- Born: John David Glennie 18 April 1825 Cheriton, Kent
- Died: 7 January 1903 (aged 77) Croxton, Staffordshire
- Burial place: St. Paul's Church, Croxton
- Education: King's School, Canterbury
- Alma mater: Christ's College, Cambridge
- Spouse: Frances Finch (m. 1859)

= John Glennie =

English clergyman, educationalist, and cricketer

John David Glennie (18 April 1825 – 7 January 1903) was an English clergyman and educationalist who played a single first-class cricket match for Cambridge University in 1848. He was born in April 1825 to John David Glennie and wife Anna Maria Woodyear.

Educated at King's School, Canterbury and Christ's College, Cambridge, Glennie made little impact in his solitary first-class cricket match, which came against a team of Kent amateurs: he scored one run in his two innings and failed to take a wicket. There are no records of him appearing in any other cricket matches, first-class or non-first-class.
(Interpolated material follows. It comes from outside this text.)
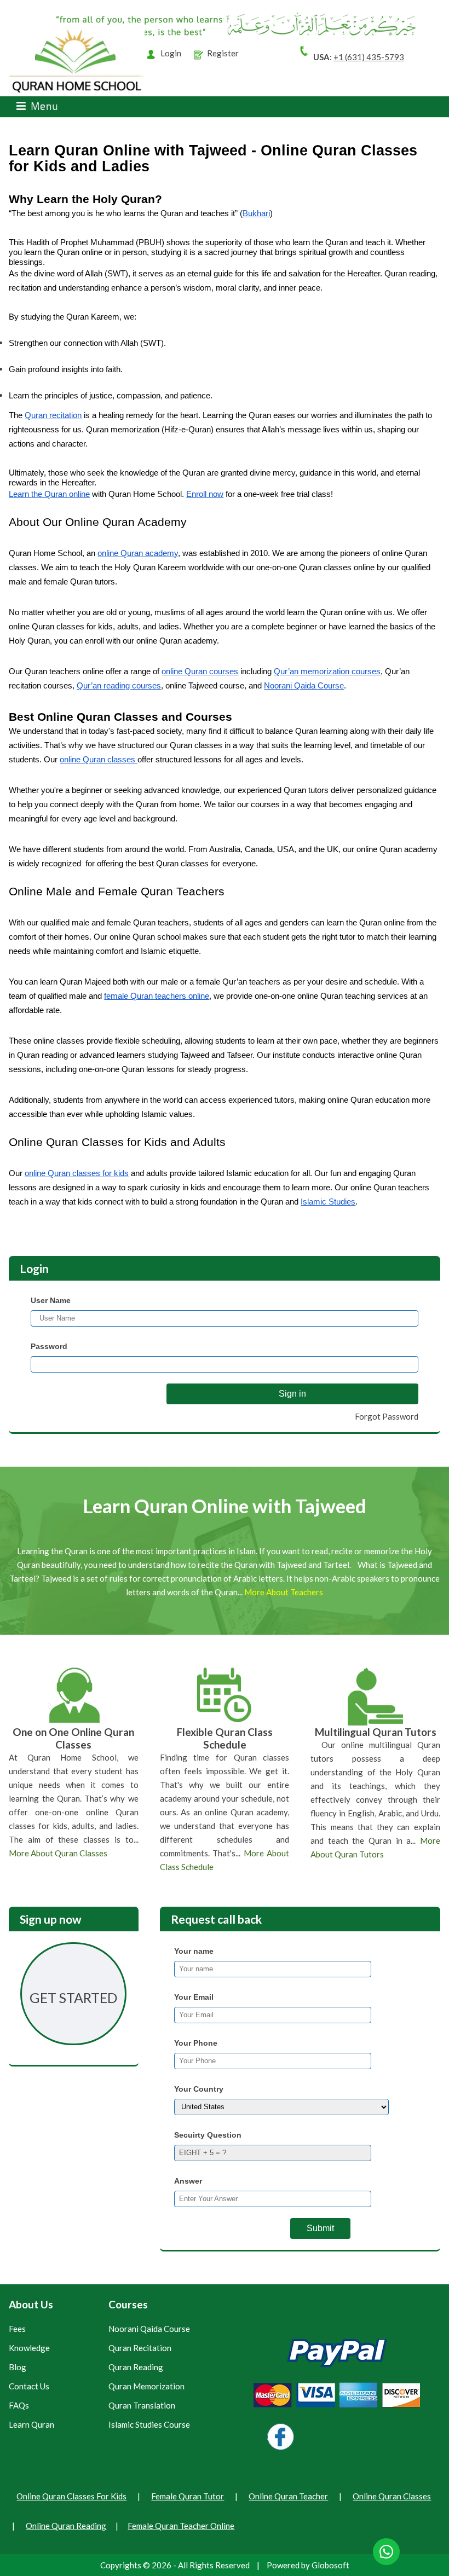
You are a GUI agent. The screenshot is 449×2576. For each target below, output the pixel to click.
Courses (128, 2304)
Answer (188, 2180)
Glennie was ordained as a Church of England clergyman after leaving Cambridge, and was a church inspector of schools for some years, later recording his experiences in a book. From 1869 to his death in 1903 he was the vicar of Croxton, Staffordshire. His son, Reginald, was also a first-class cricketer and clergyman.

Glennie died in January 1903 aged 77 at Croxton.